Sie würde sie wirklich gerne selbst essen, sagt sie, aber das komme nicht infrage. Sie wird sie auf dem Markt verkaufen, um so für ihre Familie Geld zu erwirtschaften. Stattdessen mahlt sie Mais für ein breiartiges Abendessen, oft die einzige Mahlzeit des Tages.
Die vermehrten Dürren in Nordafrika werden sich auch auf Europa auswirken, sollte sich die Situation nicht langfristig verbessern. Die Weltbank schätzt, dass 140 Millionen Menschen wegen der Klimakrise flüchten werden.
Appell an Regierung
Andreas Knapp, Generalsekretär der Caritas für Internationale Programme und damit Chef der Auslandshilfe, sieht darum die Politik in der Pflicht – nicht zuletzt, weil der Norden hauptverantwortlich für die Auswirkungen des Klimawandels sei.
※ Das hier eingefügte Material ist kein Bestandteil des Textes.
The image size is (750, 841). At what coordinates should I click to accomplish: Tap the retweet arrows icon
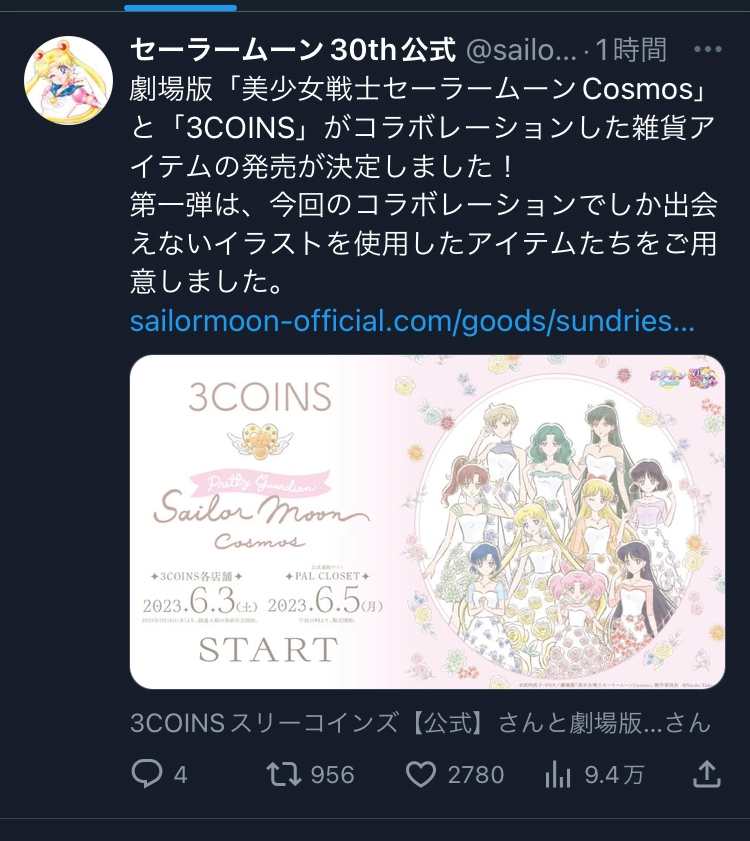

Besonders Österreich investiere zu wenig.
Zwar hat sich die Bundesregierung – wie andere EU-Staaten – zum Ziel bekannt, 0,7 Prozent des Bruttoinlandsproduktes (BIP) für Entwicklungshilfe zur Verfügung zu stellen. Tatsächlich ist dieses Ziel in weiter Ferne. Laut OECD zählt Österreich zu den Schlusslichtern Europas. Während Deutschland im Jahr 2021 bereits 0,74 Prozent des BIPs investiert hat, sind es in Österreich nur 0,31 Prozent. „Inakzeptabel“, sagt Knapp.
Bildung als Schlüssel
Nur Geld nach Äthiopien zu schicken, wird allerdings nicht reichen. Auch mit den Menschen vor Ort muss gearbeitet werden. Besonders Bildung steht dabei im Fokus. Offiziell gibt es zwar eine Schulpflicht, besonders in ländlichen Gegenden greift diese aber nicht. Viele Kinder müssen stattdessen in der Landwirtschaft helfen.
Ohne Bildung bleibt vielen Äthiopiern verwehrt, zu erkennen, dass es andere Möglichkeiten gibt als die traditionellen Wege. Die Frage, warum man das kaum zu erhaltene Vieh nicht aufgibt und andere Bereiche der Landwirtschaft ausbaut, wird in den Dörfern mit verständnislosen Blicken bedacht.
Tiere gelten als Statussymbole. Je mehr Rinder man hat, desto angesehener ist man.
Die 14-jährige Galmo hat das Privileg, in die Schule gehen zu dürfen. Sie trägt eine blaue Schuluniform und hat gelernt, Erwachsenen nicht in die Augen zu sehen – aus Respekt. Ihre Lehrer sagen, sie sei sehr klug. Nach der Schule will sie ihr Land verändern, sagt sie. Die Dürre habe gezeigt, dass es immer schwerer werde, mit der Viehzucht zu überleben. „Nur noch wenige Kühe sind über.“ Auch ihre Familie sei davon betroffen.
Spendenkonto der Caritas: Erste Bank BIC: GIBAATWWXXX IBAN: AT23 2011 1000 0123 4560, Kennwort: Hungerhilfe.
Zum aktuellen Spendenaufruf der Caritas geht es hier.
Die Österreicherinnen und Österreicher können mit Spenden die Situation erleichtern, sagt Schwertner. Er sei oft mit der Aussage konfrontiert, dass diese nur ein Tropfen auf dem heißen Stein seien. „Das stimmt nicht. Jede Spende kann ein Kind satt machen“, sagt Schwertner. Schon 30 Euro ermöglichen einem äthiopischen Kind wie Galmo ein Semester lang ein warmes Mittagessen in der Schule.
Galmo selbst will Ärztin werden und Vorreiterin sein. In ihrer Gegend gibt es noch keine Frau, die diesen Beruf ausübt.
Vielleicht wird sie es ja sein, die in Zukunft Kinder wie den dreijährigen Abiu vor dem Verhungern rettet.